現代でも古典音楽が弾かれているチェンバロ。
ピアノの原型となった楽器が生まれ、バロック音楽の中心地だったイタリアのチェンバロ製造事情は、現在どうなっているのでしょうか?

イタリアでは、第一次世界大戦後の頃からチェンバロ製造業が廃れてしまいました。
現状はわずかしか職人がいません。
フランスやドイツでは工場の規模で製作されている一方、イタリアは今でも小さな工房で、伝統的な手工業が主流なのだそうです。

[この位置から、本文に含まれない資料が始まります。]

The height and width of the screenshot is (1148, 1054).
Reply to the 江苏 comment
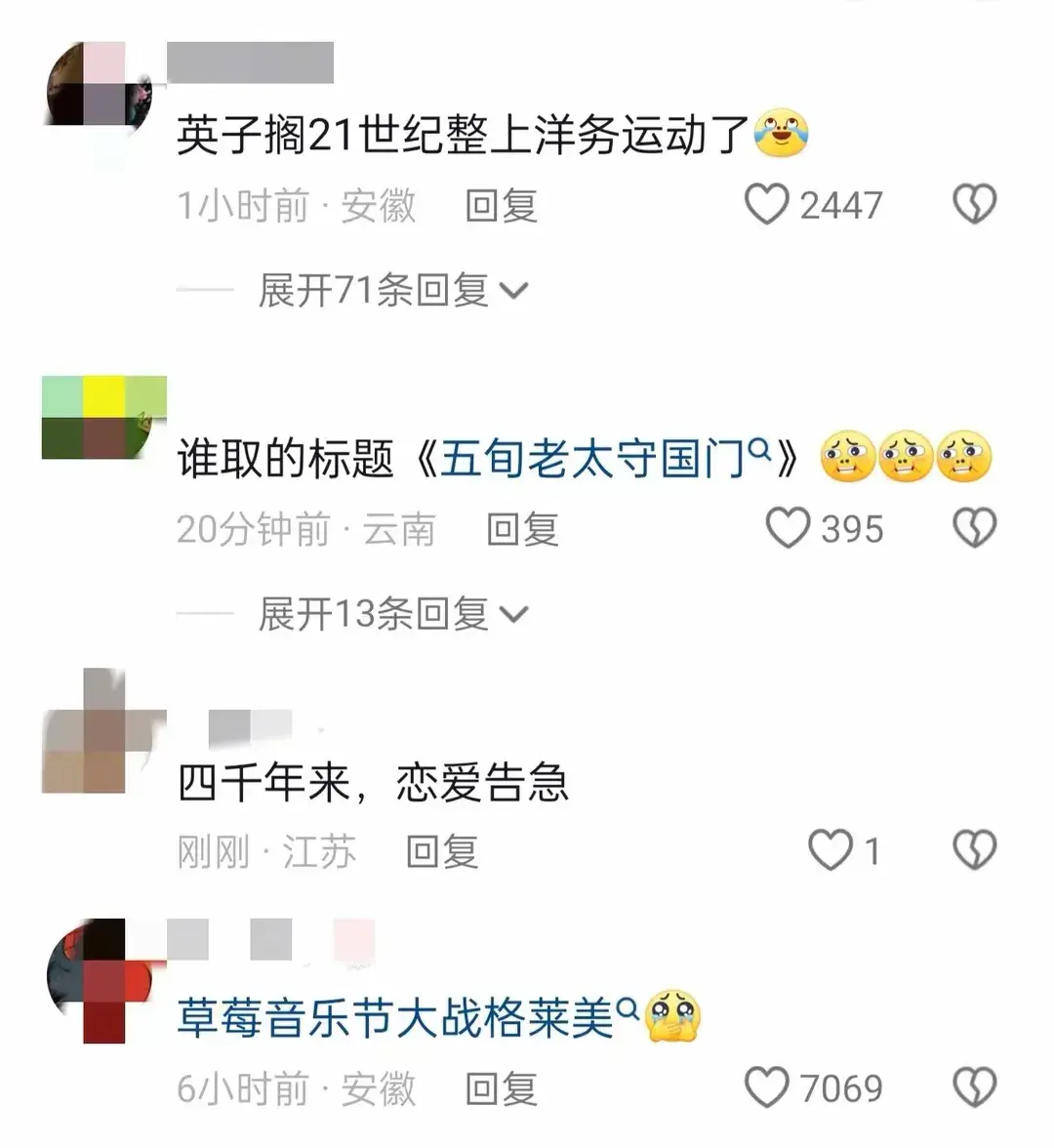tap(443, 851)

古楽器製作の勉強に必要なのは、まず師匠(マエストロ)に弟子入りして学ぶことです。
また、各地の博物館やホールなどにある昔の本物のチェンバロを見に行くことも必要といい、実地で学ぶとはまさに職人の世界ですね。
材質を調べたり寸法を測ったりし、実際の楽器作りに生かすのだそうです。

あるイタリアのチェンバロ職人は、ほとんど17世紀と同じように作っているものの、弦をはじく爪にだけはプラスチック素材を使っているそうです。
当時は鳥の羽毛の軸や牛の皮が使用されていたのですが、弱い素材なので演奏中に折れることがあるのでプラスチックに変えたといいます。
音はほとんど変わらないのでこれでいいとのこと。
伝統が守れて、現代に合った素材を取り入れる柔軟さは素敵ですね。

この爪を付ける部分は基盤というのですが、一台のチェンバロには180もの基盤が必要で、演奏する時に音に差が出ないように一つ一つ手作りするのだそうです。
正確な技術がなければできない技です。

イタリアでは、このように手作業を続けているため、守られている技術もあるのでしょうね。
音楽の国イタリアで、これからもチェンバロ製造業が残ってほしいものです。